═══ SOURCE INFORMATION

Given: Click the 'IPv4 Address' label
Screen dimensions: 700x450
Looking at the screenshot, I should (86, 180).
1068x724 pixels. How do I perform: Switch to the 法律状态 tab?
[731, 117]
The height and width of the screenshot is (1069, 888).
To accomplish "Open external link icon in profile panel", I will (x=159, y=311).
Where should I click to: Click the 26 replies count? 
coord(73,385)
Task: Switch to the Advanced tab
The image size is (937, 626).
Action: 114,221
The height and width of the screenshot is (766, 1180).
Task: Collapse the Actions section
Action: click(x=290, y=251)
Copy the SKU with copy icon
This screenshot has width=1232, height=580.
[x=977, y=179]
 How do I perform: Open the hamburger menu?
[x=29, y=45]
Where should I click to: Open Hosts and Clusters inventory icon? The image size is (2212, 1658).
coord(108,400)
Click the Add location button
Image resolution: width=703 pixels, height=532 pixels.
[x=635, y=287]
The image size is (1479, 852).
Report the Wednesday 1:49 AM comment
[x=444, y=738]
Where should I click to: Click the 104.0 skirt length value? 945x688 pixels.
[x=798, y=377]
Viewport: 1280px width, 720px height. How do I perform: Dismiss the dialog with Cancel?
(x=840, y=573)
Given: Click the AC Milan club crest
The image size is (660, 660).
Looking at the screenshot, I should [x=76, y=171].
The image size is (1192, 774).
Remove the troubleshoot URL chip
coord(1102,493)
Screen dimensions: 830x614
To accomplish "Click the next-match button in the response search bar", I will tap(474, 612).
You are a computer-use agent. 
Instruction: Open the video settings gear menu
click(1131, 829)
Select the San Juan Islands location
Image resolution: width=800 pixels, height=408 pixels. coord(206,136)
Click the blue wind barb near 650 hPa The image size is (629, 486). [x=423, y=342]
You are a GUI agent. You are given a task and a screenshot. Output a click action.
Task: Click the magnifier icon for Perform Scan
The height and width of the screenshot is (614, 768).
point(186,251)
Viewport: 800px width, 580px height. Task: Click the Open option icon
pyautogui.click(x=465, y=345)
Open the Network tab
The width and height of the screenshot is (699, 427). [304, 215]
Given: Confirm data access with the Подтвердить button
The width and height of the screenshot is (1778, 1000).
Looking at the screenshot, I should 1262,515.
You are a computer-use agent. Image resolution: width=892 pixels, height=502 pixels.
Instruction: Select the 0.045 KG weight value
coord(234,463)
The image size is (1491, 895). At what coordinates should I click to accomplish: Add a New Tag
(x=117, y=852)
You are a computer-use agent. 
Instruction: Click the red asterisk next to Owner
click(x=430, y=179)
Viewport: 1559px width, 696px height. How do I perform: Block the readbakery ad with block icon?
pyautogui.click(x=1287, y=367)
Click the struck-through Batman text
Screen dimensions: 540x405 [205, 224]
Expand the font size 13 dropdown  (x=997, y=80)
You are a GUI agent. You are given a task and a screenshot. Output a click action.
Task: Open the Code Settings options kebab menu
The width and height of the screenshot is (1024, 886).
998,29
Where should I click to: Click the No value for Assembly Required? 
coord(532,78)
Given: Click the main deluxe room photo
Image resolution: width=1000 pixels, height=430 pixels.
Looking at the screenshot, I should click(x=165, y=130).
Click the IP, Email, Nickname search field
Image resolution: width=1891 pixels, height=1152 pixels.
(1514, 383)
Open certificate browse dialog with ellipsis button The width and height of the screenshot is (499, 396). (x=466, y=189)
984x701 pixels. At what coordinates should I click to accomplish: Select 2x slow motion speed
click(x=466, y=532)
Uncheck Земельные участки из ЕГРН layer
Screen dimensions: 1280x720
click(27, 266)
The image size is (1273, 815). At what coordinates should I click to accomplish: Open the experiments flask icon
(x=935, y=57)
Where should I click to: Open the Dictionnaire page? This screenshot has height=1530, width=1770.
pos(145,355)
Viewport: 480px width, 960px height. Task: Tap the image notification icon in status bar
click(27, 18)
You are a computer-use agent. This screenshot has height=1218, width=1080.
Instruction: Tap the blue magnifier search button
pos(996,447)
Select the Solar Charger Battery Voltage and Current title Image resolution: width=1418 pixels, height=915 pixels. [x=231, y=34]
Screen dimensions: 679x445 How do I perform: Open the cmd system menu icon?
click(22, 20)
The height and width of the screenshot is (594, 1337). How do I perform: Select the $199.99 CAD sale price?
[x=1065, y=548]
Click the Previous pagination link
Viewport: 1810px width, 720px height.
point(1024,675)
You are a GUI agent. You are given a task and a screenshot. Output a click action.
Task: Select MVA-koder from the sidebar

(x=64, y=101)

══════

» WORK INSTRUCTIONS:
Nothing may be dropped or altered. Copy every line above.

» SOLVED EXERCISE:
Given: Click the 'IPv4 Address' label
Screen dimensions: 700x450
Looking at the screenshot, I should (86, 180).
1068x724 pixels. How do I perform: Switch to the 法律状态 tab?
[731, 117]
The height and width of the screenshot is (1069, 888).
To accomplish "Open external link icon in profile panel", I will (x=159, y=311).
Where should I click to: Click the 26 replies count? 
coord(73,385)
Task: Switch to the Advanced tab
The image size is (937, 626).
Action: 114,221
The height and width of the screenshot is (766, 1180).
Task: Collapse the Actions section
Action: click(x=290, y=251)
Copy the SKU with copy icon
This screenshot has width=1232, height=580.
[x=977, y=179]
 How do I perform: Open the hamburger menu?
[x=29, y=45]
Where should I click to: Open Hosts and Clusters inventory icon? The image size is (2212, 1658).
coord(108,400)
Click the Add location button
Image resolution: width=703 pixels, height=532 pixels.
[x=635, y=287]
The image size is (1479, 852).
Report the Wednesday 1:49 AM comment
[x=444, y=738]
Where should I click to: Click the 104.0 skirt length value? 945x688 pixels.
[x=798, y=377]
Viewport: 1280px width, 720px height. How do I perform: Dismiss the dialog with Cancel?
(x=840, y=573)
Given: Click the AC Milan club crest
The image size is (660, 660).
Looking at the screenshot, I should [x=76, y=171].
The image size is (1192, 774).
Remove the troubleshoot URL chip
coord(1102,493)
Screen dimensions: 830x614
To accomplish "Click the next-match button in the response search bar", I will tap(474, 612).
You are a computer-use agent. 
Instruction: Open the video settings gear menu
click(1131, 829)
Select the San Juan Islands location
Image resolution: width=800 pixels, height=408 pixels. coord(206,136)
Click the blue wind barb near 650 hPa The image size is (629, 486). [x=423, y=342]
You are a GUI agent. You are given a task and a screenshot. Output a click action.
Task: Click the magnifier icon for Perform Scan
The height and width of the screenshot is (614, 768).
point(186,251)
Viewport: 800px width, 580px height. Task: Click the Open option icon
pyautogui.click(x=465, y=345)
Open the Network tab
The width and height of the screenshot is (699, 427). [304, 215]
Given: Confirm data access with the Подтвердить button
The width and height of the screenshot is (1778, 1000).
Looking at the screenshot, I should 1262,515.
You are a computer-use agent. Image resolution: width=892 pixels, height=502 pixels.
Instruction: Select the 0.045 KG weight value
coord(234,463)
The image size is (1491, 895). At what coordinates should I click to accomplish: Add a New Tag
(x=117, y=852)
You are a computer-use agent. 
Instruction: Click the red asterisk next to Owner
click(x=430, y=179)
Viewport: 1559px width, 696px height. How do I perform: Block the readbakery ad with block icon?
pyautogui.click(x=1287, y=367)
Click the struck-through Batman text
Screen dimensions: 540x405 [205, 224]
Expand the font size 13 dropdown  (x=997, y=80)
You are a GUI agent. You are given a task and a screenshot. Output a click action.
Task: Open the Code Settings options kebab menu
The width and height of the screenshot is (1024, 886).
998,29
Where should I click to: Click the No value for Assembly Required? 
coord(532,78)
Given: Click the main deluxe room photo
Image resolution: width=1000 pixels, height=430 pixels.
Looking at the screenshot, I should click(x=165, y=130).
Click the IP, Email, Nickname search field
Image resolution: width=1891 pixels, height=1152 pixels.
(1514, 383)
Open certificate browse dialog with ellipsis button The width and height of the screenshot is (499, 396). (x=466, y=189)
984x701 pixels. At what coordinates should I click to accomplish: Select 2x slow motion speed
click(x=466, y=532)
Uncheck Земельные участки из ЕГРН layer
Screen dimensions: 1280x720
click(27, 266)
The image size is (1273, 815). At what coordinates should I click to accomplish: Open the experiments flask icon
(x=935, y=57)
Where should I click to: Open the Dictionnaire page? This screenshot has height=1530, width=1770.
pos(145,355)
Viewport: 480px width, 960px height. Task: Tap the image notification icon in status bar
click(27, 18)
You are a computer-use agent. This screenshot has height=1218, width=1080.
Instruction: Tap the blue magnifier search button
pos(996,447)
Select the Solar Charger Battery Voltage and Current title Image resolution: width=1418 pixels, height=915 pixels. [x=231, y=34]
Screen dimensions: 679x445 How do I perform: Open the cmd system menu icon?
click(22, 20)
The height and width of the screenshot is (594, 1337). How do I perform: Select the $199.99 CAD sale price?
[x=1065, y=548]
Click the Previous pagination link
Viewport: 1810px width, 720px height.
point(1024,675)
You are a GUI agent. You are given a task and a screenshot. Output a click action.
Task: Select MVA-koder from the sidebar

(x=64, y=101)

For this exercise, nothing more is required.